● ASSIGNED TASK
Word for word, restate every entry that follows.

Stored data
__________________________________________________

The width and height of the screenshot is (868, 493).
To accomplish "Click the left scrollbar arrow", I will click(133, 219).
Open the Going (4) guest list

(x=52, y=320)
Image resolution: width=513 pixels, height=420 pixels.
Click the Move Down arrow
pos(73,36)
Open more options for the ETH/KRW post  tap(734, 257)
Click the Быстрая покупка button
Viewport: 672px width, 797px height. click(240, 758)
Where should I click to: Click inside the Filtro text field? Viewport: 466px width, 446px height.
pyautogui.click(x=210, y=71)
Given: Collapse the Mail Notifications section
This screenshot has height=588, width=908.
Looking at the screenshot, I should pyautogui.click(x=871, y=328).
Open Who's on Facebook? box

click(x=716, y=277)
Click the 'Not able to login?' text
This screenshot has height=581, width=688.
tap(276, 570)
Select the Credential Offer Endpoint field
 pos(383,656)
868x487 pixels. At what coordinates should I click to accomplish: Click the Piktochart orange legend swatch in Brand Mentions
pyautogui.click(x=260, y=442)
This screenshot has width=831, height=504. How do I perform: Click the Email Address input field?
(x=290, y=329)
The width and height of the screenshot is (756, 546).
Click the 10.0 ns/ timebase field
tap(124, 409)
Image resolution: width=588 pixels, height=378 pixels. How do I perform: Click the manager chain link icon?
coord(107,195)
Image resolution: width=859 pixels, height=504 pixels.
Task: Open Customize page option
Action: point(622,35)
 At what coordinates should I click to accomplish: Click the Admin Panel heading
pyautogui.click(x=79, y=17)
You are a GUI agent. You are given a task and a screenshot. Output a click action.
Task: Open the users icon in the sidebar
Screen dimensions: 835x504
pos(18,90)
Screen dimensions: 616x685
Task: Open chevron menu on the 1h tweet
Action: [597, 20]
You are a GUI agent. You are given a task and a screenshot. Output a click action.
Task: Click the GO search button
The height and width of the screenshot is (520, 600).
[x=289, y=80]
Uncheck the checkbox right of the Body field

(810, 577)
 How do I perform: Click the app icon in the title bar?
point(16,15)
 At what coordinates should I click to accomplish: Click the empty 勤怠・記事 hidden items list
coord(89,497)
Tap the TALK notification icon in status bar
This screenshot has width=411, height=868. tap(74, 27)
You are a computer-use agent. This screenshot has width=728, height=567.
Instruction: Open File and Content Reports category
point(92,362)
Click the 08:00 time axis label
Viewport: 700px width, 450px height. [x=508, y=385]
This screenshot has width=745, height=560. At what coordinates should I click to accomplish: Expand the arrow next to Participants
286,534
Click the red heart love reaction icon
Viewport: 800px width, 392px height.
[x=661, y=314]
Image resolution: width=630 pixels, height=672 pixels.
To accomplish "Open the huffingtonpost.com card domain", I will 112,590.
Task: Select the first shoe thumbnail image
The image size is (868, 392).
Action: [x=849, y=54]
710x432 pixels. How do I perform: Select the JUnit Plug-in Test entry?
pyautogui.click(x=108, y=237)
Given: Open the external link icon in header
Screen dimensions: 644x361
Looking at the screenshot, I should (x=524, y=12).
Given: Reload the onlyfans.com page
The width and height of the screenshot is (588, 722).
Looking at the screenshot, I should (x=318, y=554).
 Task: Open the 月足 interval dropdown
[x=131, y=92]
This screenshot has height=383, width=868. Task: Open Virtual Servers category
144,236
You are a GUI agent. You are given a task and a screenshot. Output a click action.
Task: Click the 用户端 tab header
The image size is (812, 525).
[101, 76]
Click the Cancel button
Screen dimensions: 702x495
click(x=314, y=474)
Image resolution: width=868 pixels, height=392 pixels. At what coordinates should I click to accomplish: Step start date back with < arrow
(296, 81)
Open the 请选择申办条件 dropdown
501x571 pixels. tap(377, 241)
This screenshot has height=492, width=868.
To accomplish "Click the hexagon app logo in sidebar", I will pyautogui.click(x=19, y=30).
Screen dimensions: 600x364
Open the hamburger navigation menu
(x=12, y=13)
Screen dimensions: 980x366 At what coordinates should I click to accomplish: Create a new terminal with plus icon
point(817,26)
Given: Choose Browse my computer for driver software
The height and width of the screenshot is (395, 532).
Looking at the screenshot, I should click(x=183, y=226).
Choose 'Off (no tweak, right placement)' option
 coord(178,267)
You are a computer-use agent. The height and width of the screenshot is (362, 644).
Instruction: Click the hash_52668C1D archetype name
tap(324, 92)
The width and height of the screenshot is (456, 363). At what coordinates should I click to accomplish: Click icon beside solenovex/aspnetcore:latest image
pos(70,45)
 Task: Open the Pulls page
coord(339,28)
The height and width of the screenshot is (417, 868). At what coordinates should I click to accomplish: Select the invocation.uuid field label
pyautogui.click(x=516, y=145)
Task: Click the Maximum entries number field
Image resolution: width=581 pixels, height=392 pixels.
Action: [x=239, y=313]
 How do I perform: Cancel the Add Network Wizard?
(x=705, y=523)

__________________________________________________

● REPLY
The width and height of the screenshot is (868, 493).
To accomplish "Click the left scrollbar arrow", I will click(133, 219).
Open the Going (4) guest list

(x=52, y=320)
Image resolution: width=513 pixels, height=420 pixels.
Click the Move Down arrow
pos(73,36)
Open more options for the ETH/KRW post  tap(734, 257)
Click the Быстрая покупка button
Viewport: 672px width, 797px height. click(240, 758)
Where should I click to: Click inside the Filtro text field? Viewport: 466px width, 446px height.
pyautogui.click(x=210, y=71)
Given: Collapse the Mail Notifications section
This screenshot has height=588, width=908.
Looking at the screenshot, I should pyautogui.click(x=871, y=328).
Open Who's on Facebook? box

click(x=716, y=277)
Click the 'Not able to login?' text
This screenshot has height=581, width=688.
tap(276, 570)
Select the Credential Offer Endpoint field
 pos(383,656)
868x487 pixels. At what coordinates should I click to accomplish: Click the Piktochart orange legend swatch in Brand Mentions
pyautogui.click(x=260, y=442)
This screenshot has width=831, height=504. How do I perform: Click the Email Address input field?
(x=290, y=329)
The width and height of the screenshot is (756, 546).
Click the 10.0 ns/ timebase field
tap(124, 409)
Image resolution: width=588 pixels, height=378 pixels. How do I perform: Click the manager chain link icon?
coord(107,195)
Image resolution: width=859 pixels, height=504 pixels.
Task: Open Customize page option
Action: point(622,35)
 At what coordinates should I click to accomplish: Click the Admin Panel heading
pyautogui.click(x=79, y=17)
You are a GUI agent. You are given a task and a screenshot. Output a click action.
Task: Open the users icon in the sidebar
Screen dimensions: 835x504
pos(18,90)
Screen dimensions: 616x685
Task: Open chevron menu on the 1h tweet
Action: [597, 20]
You are a GUI agent. You are given a task and a screenshot. Output a click action.
Task: Click the GO search button
The height and width of the screenshot is (520, 600).
[x=289, y=80]
Uncheck the checkbox right of the Body field

(810, 577)
 How do I perform: Click the app icon in the title bar?
point(16,15)
 At what coordinates should I click to accomplish: Click the empty 勤怠・記事 hidden items list
coord(89,497)
Tap the TALK notification icon in status bar
This screenshot has width=411, height=868. tap(74, 27)
You are a computer-use agent. This screenshot has width=728, height=567.
Instruction: Open File and Content Reports category
point(92,362)
Click the 08:00 time axis label
Viewport: 700px width, 450px height. [x=508, y=385]
This screenshot has width=745, height=560. At what coordinates should I click to accomplish: Expand the arrow next to Participants
286,534
Click the red heart love reaction icon
Viewport: 800px width, 392px height.
[x=661, y=314]
Image resolution: width=630 pixels, height=672 pixels.
To accomplish "Open the huffingtonpost.com card domain", I will 112,590.
Task: Select the first shoe thumbnail image
The image size is (868, 392).
Action: [x=849, y=54]
710x432 pixels. How do I perform: Select the JUnit Plug-in Test entry?
pyautogui.click(x=108, y=237)
Given: Open the external link icon in header
Screen dimensions: 644x361
Looking at the screenshot, I should (x=524, y=12).
Given: Reload the onlyfans.com page
The width and height of the screenshot is (588, 722).
Looking at the screenshot, I should (x=318, y=554).
 Task: Open the 月足 interval dropdown
[x=131, y=92]
This screenshot has height=383, width=868. Task: Open Virtual Servers category
144,236
You are a GUI agent. You are given a task and a screenshot. Output a click action.
Task: Click the 用户端 tab header
The image size is (812, 525).
[101, 76]
Click the Cancel button
Screen dimensions: 702x495
click(x=314, y=474)
Image resolution: width=868 pixels, height=392 pixels. At what coordinates should I click to accomplish: Step start date back with < arrow
(296, 81)
Open the 请选择申办条件 dropdown
501x571 pixels. tap(377, 241)
This screenshot has height=492, width=868.
To accomplish "Click the hexagon app logo in sidebar", I will pyautogui.click(x=19, y=30).
Screen dimensions: 600x364
Open the hamburger navigation menu
(x=12, y=13)
Screen dimensions: 980x366 At what coordinates should I click to accomplish: Create a new terminal with plus icon
point(817,26)
Given: Choose Browse my computer for driver software
The height and width of the screenshot is (395, 532).
Looking at the screenshot, I should click(x=183, y=226).
Choose 'Off (no tweak, right placement)' option
 coord(178,267)
You are a computer-use agent. The height and width of the screenshot is (362, 644).
Instruction: Click the hash_52668C1D archetype name
tap(324, 92)
The width and height of the screenshot is (456, 363). At what coordinates should I click to accomplish: Click icon beside solenovex/aspnetcore:latest image
pos(70,45)
 Task: Open the Pulls page
coord(339,28)
The height and width of the screenshot is (417, 868). At what coordinates should I click to accomplish: Select the invocation.uuid field label
pyautogui.click(x=516, y=145)
Task: Click the Maximum entries number field
Image resolution: width=581 pixels, height=392 pixels.
Action: [x=239, y=313]
 How do I perform: Cancel the Add Network Wizard?
(x=705, y=523)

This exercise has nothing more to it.